CineScale: 高解像度シネマティックビジュアル生成におけるフリーランチ

要旨

視覚拡散モデルは目覚ましい進歩を遂げていますが、高解像度データの不足や計算リソースの制約により、通常は限られた解像度で学習されるため、高解像度での高忠実度な画像や動画の生成能力が制限されています。最近の研究では、事前学習済みモデルの未開拓の高解像度視覚生成の可能性を引き出すためのチューニング不要な戦略が探求されています。しかし、これらの手法は依然として繰り返しパターンを含む低品質な視覚コンテンツを生成しがちです。その主な障害は、モデルが学習解像度を超える視覚コンテンツを生成する際に、高周波情報が必然的に増加し、蓄積された誤差から生じる望ましくない繰り返しパターンが発生することにあります。本研究では、高解像度視覚生成を可能にする新しい推論パラダイムであるCineScaleを提案します。2種類の動画生成アーキテクチャによって引き起こされる様々な問題に対処するため、それぞれに特化したバリアントを提案します。高解像度のT2I（テキストから画像）およびT2V（テキストから動画）生成に限定されている既存のベースライン手法とは異なり、CineScaleは最先端のオープンソース動画生成フレームワークを基盤として、高解像度のI2V（画像から動画）およびV2V（動画から動画）合成を可能にすることで、その範囲を拡大します。広範な実験により、画像モデルと動画モデルの両方において、高解像度視覚生成の能力を拡張する当パラダイムの優位性が検証されました。特に、我々のアプローチは、微調整なしで8K画像生成を可能にし、最小限のLoRA微調整で4K動画生成を実現します。生成された動画サンプルは、当ウェブサイトでご覧いただけます：https://eyeline-labs.github.io/CineScale/。

English

Visual diffusion models achieve remarkable progress, yet they are typically trained at limited resolutions due to the lack of high-resolution data and constrained computation resources, hampering their ability to generate high-fidelity images or videos at higher resolutions. Recent efforts have explored tuning-free strategies to exhibit the untapped potential higher-resolution visual generation of pre-trained models. However, these methods are still prone to producing low-quality visual content with repetitive patterns.
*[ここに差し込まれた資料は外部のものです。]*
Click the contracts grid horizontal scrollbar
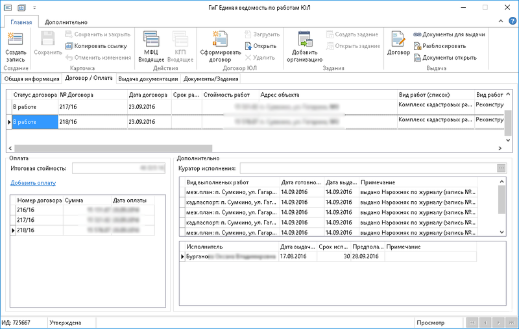 [x=114, y=148]
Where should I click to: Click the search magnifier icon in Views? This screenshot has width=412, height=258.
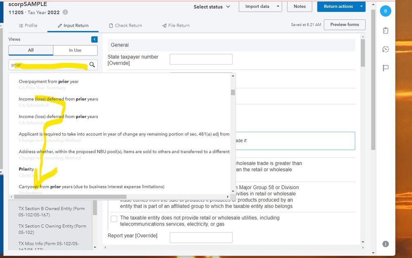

The key obstacle lies in the inevitable increase in high-frequency information when the model generates visual content exceeding its training resolution, leading to undesirable repetitive patterns deriving from the accumulated errors. In this work, we propose CineScale, a novel inference paradigm to enable higher-resolution visual generation. To tackle the various issues introduced by the two types of video generation architectures, we propose dedicated variants tailored to each. Unlike existing baseline methods that are confined to high-resolution T2I and T2V generation, CineScale broadens the scope by enabling high-resolution I2V and V2V synthesis, built atop state-of-the-art open-source video generation frameworks. Extensive experiments validate the superiority of our paradigm in extending the capabilities of higher-resolution visual generation for both image and video models. Remarkably, our approach enables 8k image generation without any fine-tuning, and achieves 4k video generation with only minimal LoRA fine-tuning. Generated video samples are available at our website: https://eyeline-labs.github.io/CineScale/.